Not a question this time either. A statement of fact. And I wasn’t sure I was ready to correct him just yet. Not one baby. Two.
“Yes.” I met his gaze steadily. “I am.”
He nodded, a short movement that might have been acceptance or just acknowledgment. “You have somewhere to stay?”
The question caught me off guard. I’d prepared for anger, for denial, for cold dismissal. Not this -- this careful assessment of my immediate needs, this matter-of-fact approach to a situation that had turned my life upside down.
“No,” I said. “Not yet.”
He picked up my bag again, hefting it like he was judging its weight. “There’s a room in the back. The one we used before. You can stay there tonight. We’ll figure out the rest tomorrow.”
It wasn’t acceptance. Wasn’t commitment. Wasn’t any of the things I’d both hoped for and feared. But it was a start -- a place to stand while the ground shifted underneath me. A chance, at least, to be heard.
“Thank you,” I said.
He looked at me for one more moment, his expression still unreadable. Then he turned and headed for the hallway, my bag in his hand, clearly expecting me to follow.

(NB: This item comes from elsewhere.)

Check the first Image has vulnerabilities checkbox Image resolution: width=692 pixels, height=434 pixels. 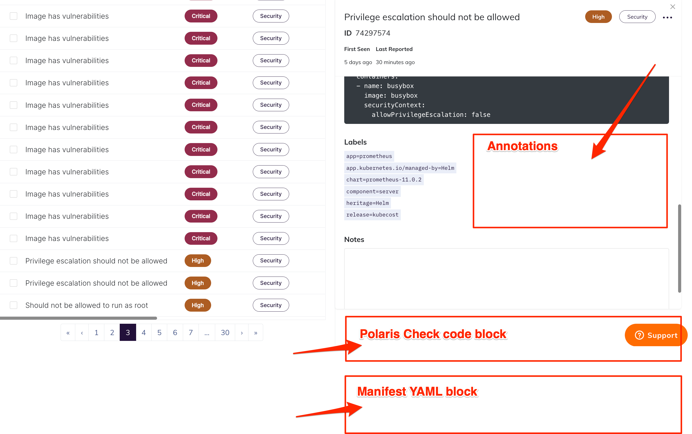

I did. One foot in front of the other, across the floor and into whatever came next. The same choice I’d made that night, when I’d followed him down this same hallway to his room. The same irrevocable step into a future I couldn’t predict.
But different now. Changed by what had grown between us in the months since. By the two lives taking shape inside me. By the fact that this time, I wasn’t walking away at dawn.
This time, I was staying.
* * *
Nitro
The door shut behind her. I stood in the hallway, my hand still raised where I’d let her go first, and felt something shift in the space between my ribs.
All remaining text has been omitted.